Golf — Augusta MastersFriday, April 11, 2014
Bill Haas takes one stroke lead
Rory McIlroy bogeyed the final hole for a one-under par 71 and was well satisfied with the overall outcome, despite being three off the pace. The young Irishman and bookmaker favourite to win his first Masters said he was surprised how hard the set up was for a Thursday, normally a “soft-pin” day with hole-positions becoming progressively tougher into the weekend.
“When I saw the pin sheets in the morning I said to myself: ‘Well, they don’t really want anyone to go really low today.’ The back nine was also more difficult as the greens got more dried out. In all I’d say I’m very satisfied to have got in with anything under par.”
The 31-year old Haas is no longer an Augusta rookie and admits playing five previous Masters has given him a comfort level he did not have in his first years. “You still get nervous on that first tee but I think I was more nervous the first year and you get more fired up to go,” he said. Nerves possibly explain his scrappy bogey at the opening hole but Masters experience helped turn negative into a positive. “Yeah, not a good iron shot on that hole,” he said, “but I hit a nice par putt that almost went in and for some reason that kind of settled me down with the putter.”
He immediately followed up with a 15-foot downhiller for four at the par-5 2nd then added to his birdie count at the par-3 4th. “A birdie at the 4th is almost like an eagle, that hole is so difficult. Then I fatted an iron shot at the 5th, just short of the green and pitched it by about 12 feet which I made for par. To come out of that stretch of holes one under when I easily could have still been one over settled me down. The rest of the day I felt like I played pretty solid.”

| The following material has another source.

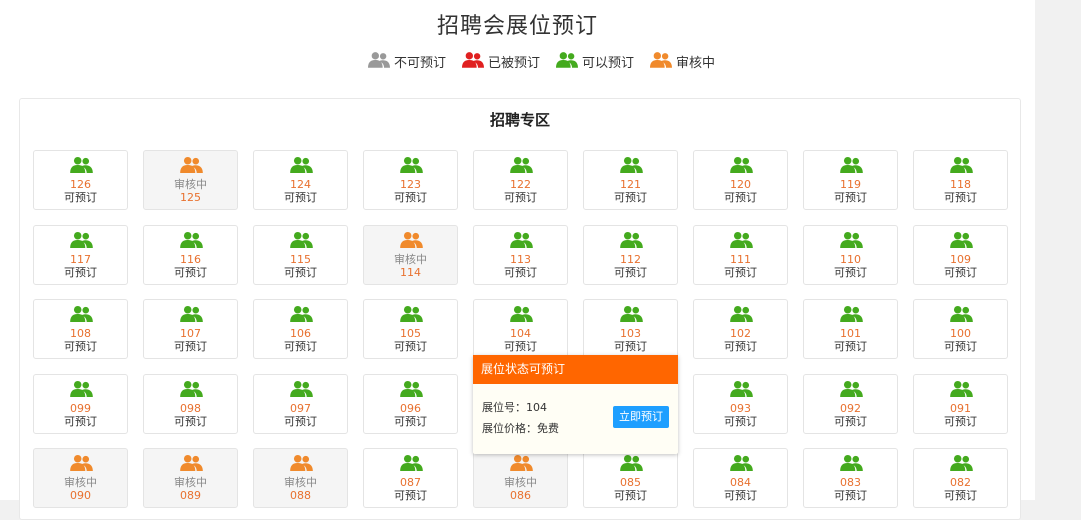 The image size is (1081, 520). I want to click on booth-cell: 123 可预订, so click(410, 180).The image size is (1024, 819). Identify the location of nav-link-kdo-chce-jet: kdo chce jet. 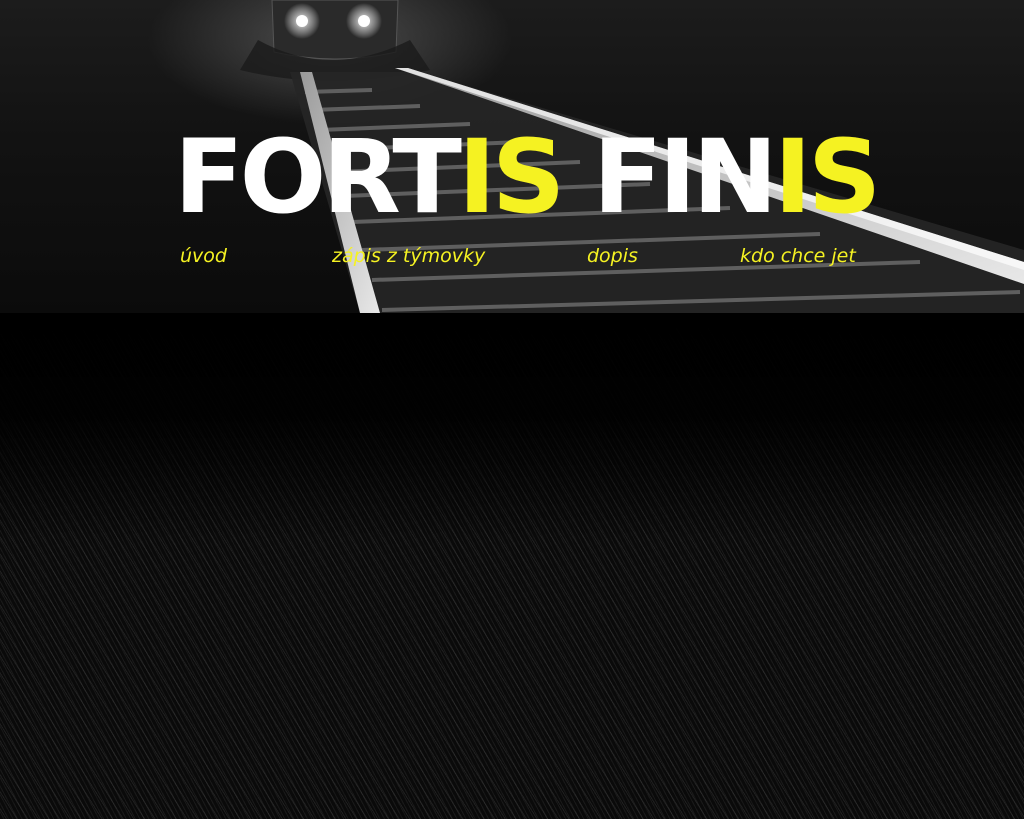
(798, 256).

It was not a good day for Ángel Cabrera, who came to Augusta with a spotty early-season but whose game usually takes a momentous up-curve on Masters week. Not the case so far. After a four-bogey, single birdie outward half of 39, he triple-bogeyed the long par-4 11th and had to work hard thereafter for 78, now with a tiny if unlikely chance of making the Friday cut if he can go really low today.
Phil Mickelson was also victim of an unexpected and unlikely triple bogey, his coming at the relatively short par-four 7th where a slick putt from behind the hole picked up speed and left him with a tough uphill chip back to the green. Mickelson closed with 76 after adding another 7 at the par-5 15th.
Heavy rain earlier in the week has had some influence on the course set up, the fairways although cut as tight as usual are damper than normal, testing to the limit downhill wedge shots from layup positions. A typical example was Dustin Johnson, catching his third at the 15th ever so slightly fat from inside a hundred yards ten yards too short to clear the green-guarding water, leading to 77.
For the second round most players are switched from morning to afternoon start times, and vice-versa. If the breeze stiffens later in the day as is usual, the greens will crust up more and provide an exacting challenge.